The Maxwell's equations provide the equations of motion. The interaction of a charged particle and electromagnetic fields is  described by Maxwell's equations and the Lorentz force equation.

Can one think of them as Euler Lagrange equations of motion?  Obtain them from an action principle? If yes what is the action?

For this purpose we need to describe the electromagnetic fields in terms of scalar and vector potentials. Thus, in the new scheme of things,  the potentials  \(\phi(\vec{r},t), \vec{A}(\vec{r},t)\) at each point \(\vec{r}\) become the generalized coordinates of the electromagnetic field.

Relativistic wave equations
Attempts to combine relativity and quantum mechanics led to relativistic quantum mechanics. For example Klein Gordon equation \begin{equation} \frac{1}{c^2}\frac{ \partial^2\phi}{\partial t^2}- \nabla^2 \phi(x) - m^2 \phi(x)=0 \end{equation} was proposed to describe relativistic quantum mechanics of a free spin zero particle. Very soon it was realized that these theories, relativistic quantum mechanics, have insurmountable problems and a consistent formulation of interacting particles is not possible.

The above description of a relativistic particle by wave function satisfying Klein Gordon equation  was given up as a quantum description.

The Klein Gordon equation and Dirac equation were  reinterpreted as classical  field equations.
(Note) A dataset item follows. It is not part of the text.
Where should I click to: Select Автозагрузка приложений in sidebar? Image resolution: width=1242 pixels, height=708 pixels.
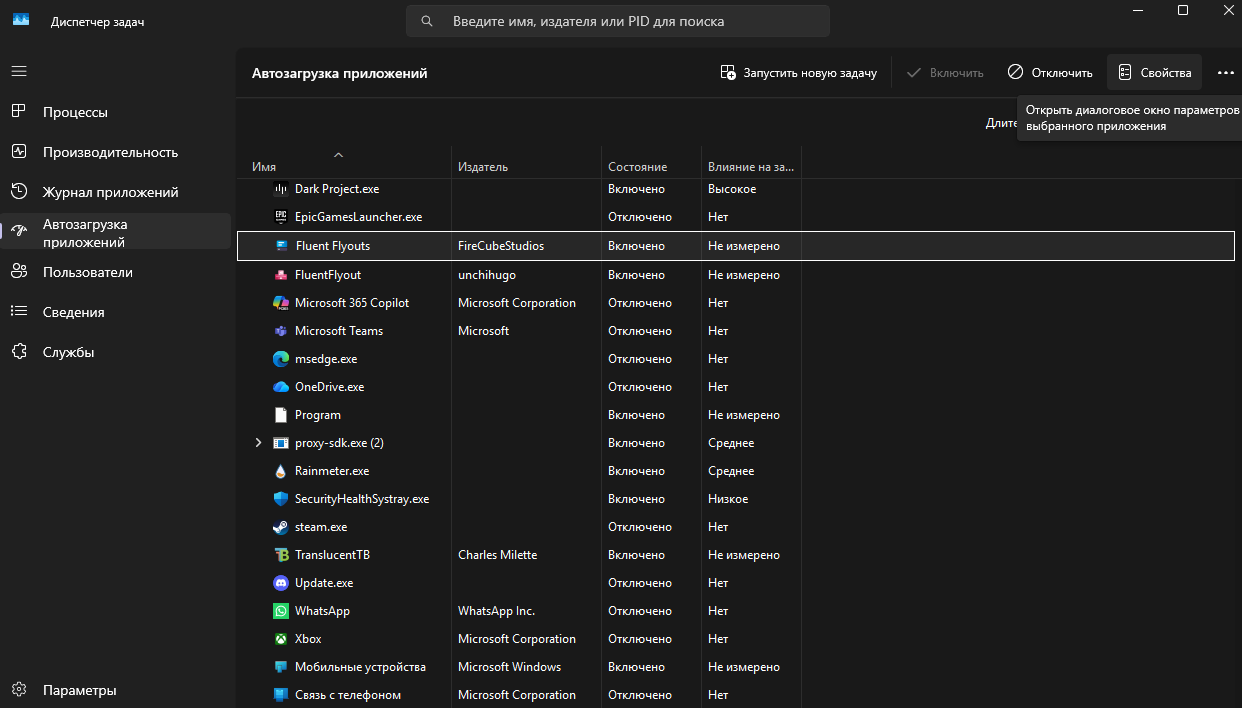click(x=85, y=233)
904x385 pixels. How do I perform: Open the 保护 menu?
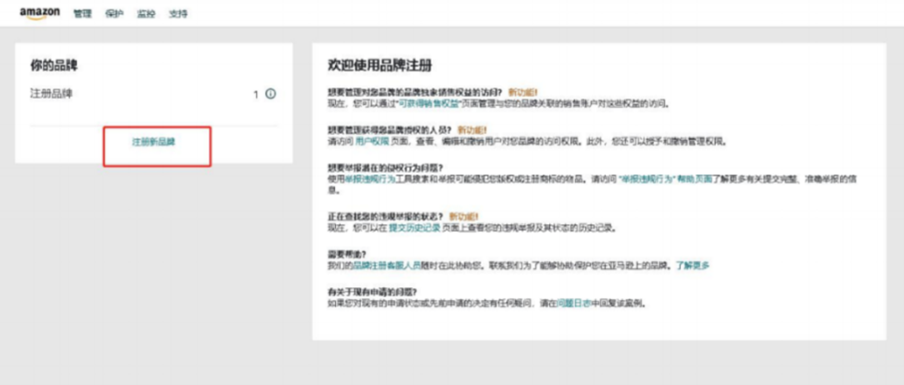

Thus we have spin zero particles described by Klein Gordon field and spin half particles described by fields obeying Dirac equation.

Schrodinger equation as classical field equation
In the picture just described, the Klein Gordon equation, Dirac equation are not regarded as quantum equations of motion. They are taken  as classical equations of motion and a consistent interpretation emerged after quantization of these fields. As we will see that it is possible to give an action principle such that for these equations, Klein Gordon and Dirac  equations, are arise as Euler Lagrange equations. This is achieved by reinterpreting the Klein Gordon wave function and Dirac wave function as a classical fields with field values at different space points as generalized coordinates.

What has been said above for the Klein Gordon and Dirac equations, can be repeated  for non relativistic  Schrodinger equation for a point particle. The time dependent Schrodinger equation for a point particle is \begin{equation} i\hbar \frac{\partial \psi(\vec{r},t)}{\partial t} = - \frac{\hbar^2}{2m} \nabla^2 \psi (\vec{r},t)+ V(\vec{r})\psi(\vec{r},t). \end{equation} The quantum point particle is fully described by its wave function; and the set of all values of wave function at different  space points  can be thought of as being the set of generalized coordinates required for a complete description of the quantum particle. In this way of viewing the quantum description, the Schrodinger equation comes out as (details later) Euler Lagrange equation corresponding to the action \begin{equation} \int dt \iiint d^3x \Big( i\hbar \psi^*(\vec{r},t) \dd[\psi(\vec{r},t)]{t} -\frac{\hbar^2}{2m} \big|\nabla \psi(\vec{r},t)\big|^2 - \psi^*(\vec{r},t) V(\vec{r}) \psi(\vec{r},t)\Big)\end{equation}

Analytical dynamics
In the above examples, we have described several systems of interest with infinite degrees of freedom. In each example we know the field equation. The analytical formulation of classical field theory starts with an action principle followed by Lagrangian and Hamiltonian forms of dynamics. Having formulated the dynamics for classical fields,  one needs the form of Lagrangian, or the Hamiltonian, which will give the correct equations of motion from the action principle.